With the line containing "Schedule Service (492, 37)" as the start and the line containing "January 2017 (429, 1419)" as the end, transcribe that span of the entries below exactly, including both.

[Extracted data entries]
- - - - - - -

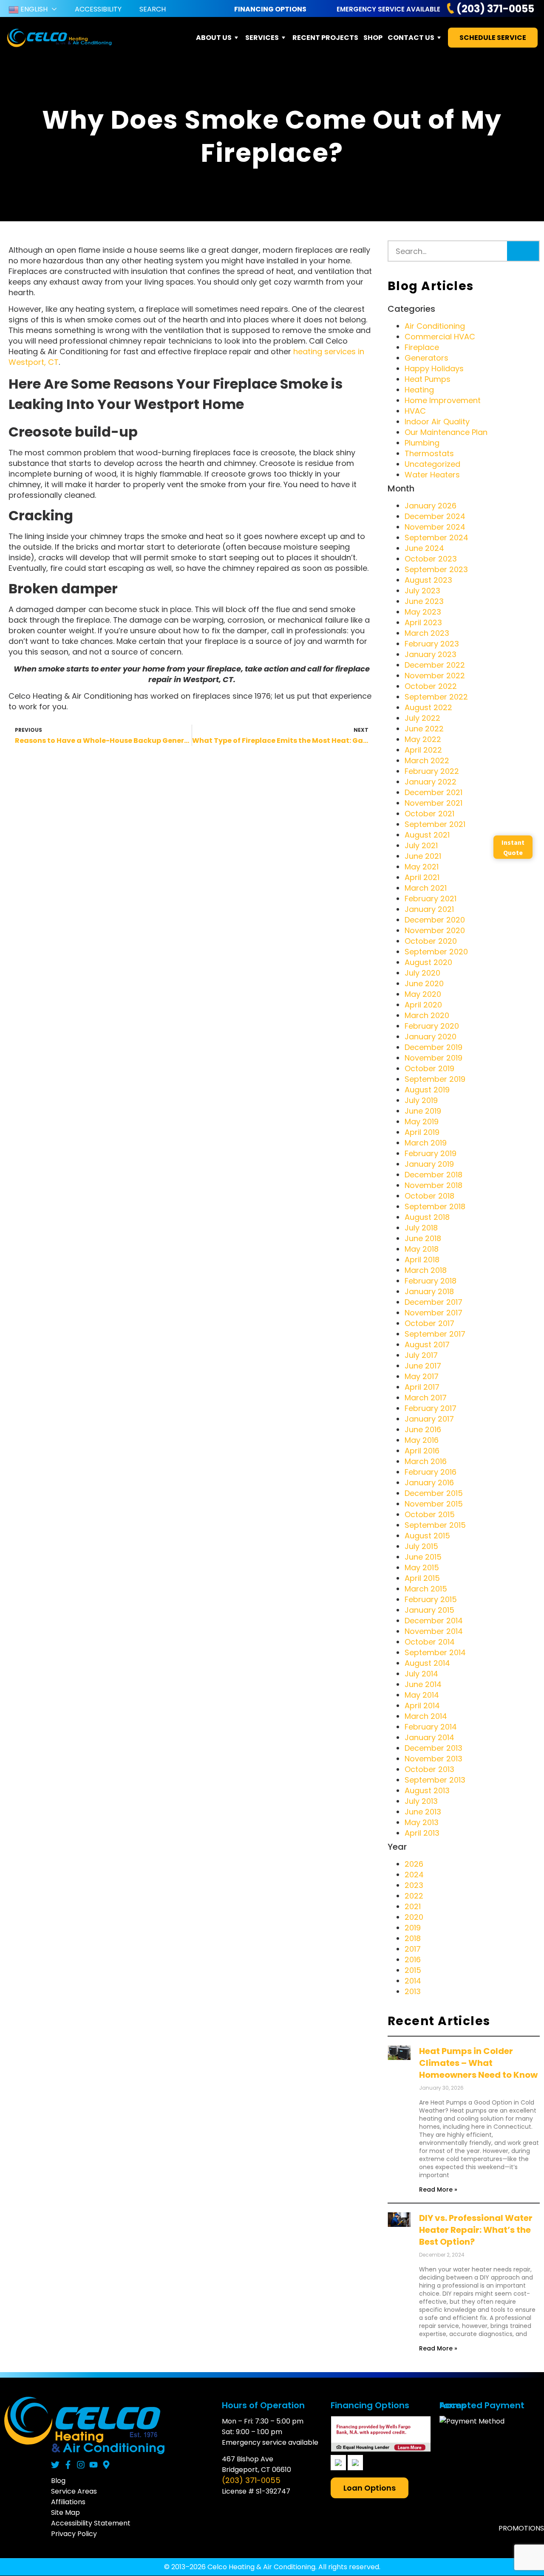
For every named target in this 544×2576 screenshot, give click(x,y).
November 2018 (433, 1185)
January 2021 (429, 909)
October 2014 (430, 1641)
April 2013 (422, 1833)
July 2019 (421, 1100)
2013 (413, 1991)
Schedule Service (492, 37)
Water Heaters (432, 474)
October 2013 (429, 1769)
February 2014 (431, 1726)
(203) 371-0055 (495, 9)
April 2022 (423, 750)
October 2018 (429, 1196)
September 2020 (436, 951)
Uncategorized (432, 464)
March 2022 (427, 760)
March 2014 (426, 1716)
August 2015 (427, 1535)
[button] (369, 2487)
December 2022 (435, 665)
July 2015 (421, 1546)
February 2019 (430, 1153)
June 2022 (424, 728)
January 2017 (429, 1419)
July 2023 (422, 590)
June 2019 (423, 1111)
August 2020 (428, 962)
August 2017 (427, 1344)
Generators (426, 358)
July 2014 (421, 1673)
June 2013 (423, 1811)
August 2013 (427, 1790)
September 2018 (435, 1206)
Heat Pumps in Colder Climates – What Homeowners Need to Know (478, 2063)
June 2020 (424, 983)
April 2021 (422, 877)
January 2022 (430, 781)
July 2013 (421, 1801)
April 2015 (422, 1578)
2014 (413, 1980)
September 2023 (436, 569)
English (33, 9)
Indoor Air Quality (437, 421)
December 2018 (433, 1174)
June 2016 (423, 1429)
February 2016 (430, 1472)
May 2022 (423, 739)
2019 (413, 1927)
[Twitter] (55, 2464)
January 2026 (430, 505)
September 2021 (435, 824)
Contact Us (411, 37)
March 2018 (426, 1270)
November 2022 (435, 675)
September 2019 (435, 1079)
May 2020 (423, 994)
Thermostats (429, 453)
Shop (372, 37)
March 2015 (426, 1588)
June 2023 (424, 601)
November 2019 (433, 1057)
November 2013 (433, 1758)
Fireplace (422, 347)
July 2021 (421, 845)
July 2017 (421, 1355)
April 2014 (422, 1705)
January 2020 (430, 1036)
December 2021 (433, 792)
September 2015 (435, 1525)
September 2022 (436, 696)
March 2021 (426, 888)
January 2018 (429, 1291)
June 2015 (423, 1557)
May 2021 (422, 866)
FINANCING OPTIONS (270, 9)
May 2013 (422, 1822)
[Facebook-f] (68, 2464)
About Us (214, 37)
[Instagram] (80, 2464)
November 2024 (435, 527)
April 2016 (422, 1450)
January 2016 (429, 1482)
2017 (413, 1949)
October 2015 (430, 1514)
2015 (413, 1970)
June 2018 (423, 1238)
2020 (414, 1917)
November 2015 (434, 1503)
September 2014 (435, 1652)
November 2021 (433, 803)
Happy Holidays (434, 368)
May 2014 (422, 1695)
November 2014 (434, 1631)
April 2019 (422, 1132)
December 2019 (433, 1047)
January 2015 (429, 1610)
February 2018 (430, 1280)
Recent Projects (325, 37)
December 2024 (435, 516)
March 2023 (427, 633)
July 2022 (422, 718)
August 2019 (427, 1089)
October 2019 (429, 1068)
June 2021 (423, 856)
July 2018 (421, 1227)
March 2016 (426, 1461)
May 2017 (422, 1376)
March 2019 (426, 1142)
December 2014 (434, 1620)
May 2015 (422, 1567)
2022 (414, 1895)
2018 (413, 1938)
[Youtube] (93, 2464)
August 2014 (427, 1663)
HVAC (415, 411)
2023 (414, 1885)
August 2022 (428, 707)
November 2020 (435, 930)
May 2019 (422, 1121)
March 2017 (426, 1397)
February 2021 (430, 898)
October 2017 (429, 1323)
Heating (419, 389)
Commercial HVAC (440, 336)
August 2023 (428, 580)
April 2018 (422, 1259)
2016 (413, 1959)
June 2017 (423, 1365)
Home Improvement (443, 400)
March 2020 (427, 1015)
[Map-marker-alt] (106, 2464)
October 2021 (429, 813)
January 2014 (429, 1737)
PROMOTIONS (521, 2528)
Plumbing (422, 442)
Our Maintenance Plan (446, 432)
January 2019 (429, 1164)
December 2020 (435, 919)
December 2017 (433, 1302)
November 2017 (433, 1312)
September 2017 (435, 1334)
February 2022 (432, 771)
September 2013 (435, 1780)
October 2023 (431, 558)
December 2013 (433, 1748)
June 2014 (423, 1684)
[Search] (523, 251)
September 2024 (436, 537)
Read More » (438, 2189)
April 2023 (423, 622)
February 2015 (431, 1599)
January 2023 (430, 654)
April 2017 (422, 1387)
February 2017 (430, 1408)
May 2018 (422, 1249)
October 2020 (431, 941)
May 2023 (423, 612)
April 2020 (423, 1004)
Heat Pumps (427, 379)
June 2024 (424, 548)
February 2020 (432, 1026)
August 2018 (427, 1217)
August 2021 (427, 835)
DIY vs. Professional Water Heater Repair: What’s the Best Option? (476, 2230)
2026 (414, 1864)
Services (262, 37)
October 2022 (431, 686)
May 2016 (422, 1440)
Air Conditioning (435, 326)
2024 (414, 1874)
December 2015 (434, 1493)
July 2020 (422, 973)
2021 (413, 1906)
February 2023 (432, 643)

- - - - - - -

◆ Written solution:
Schedule Service (492, 37)
Water Heaters (432, 474)
October 2013 (429, 1769)
February 2014 (431, 1726)
(203) 371-0055 (495, 9)
April 2022 (423, 750)
October 2018 (429, 1196)
September 2020 (436, 951)
Uncategorized (432, 464)
March 2022 (427, 760)
March 2014 (426, 1716)
August 2015 (427, 1535)
[button] (369, 2487)
December 2022 (435, 665)
July 2015 (421, 1546)
February 2019 (430, 1153)
June 2022 (424, 728)
January 2017 (429, 1419)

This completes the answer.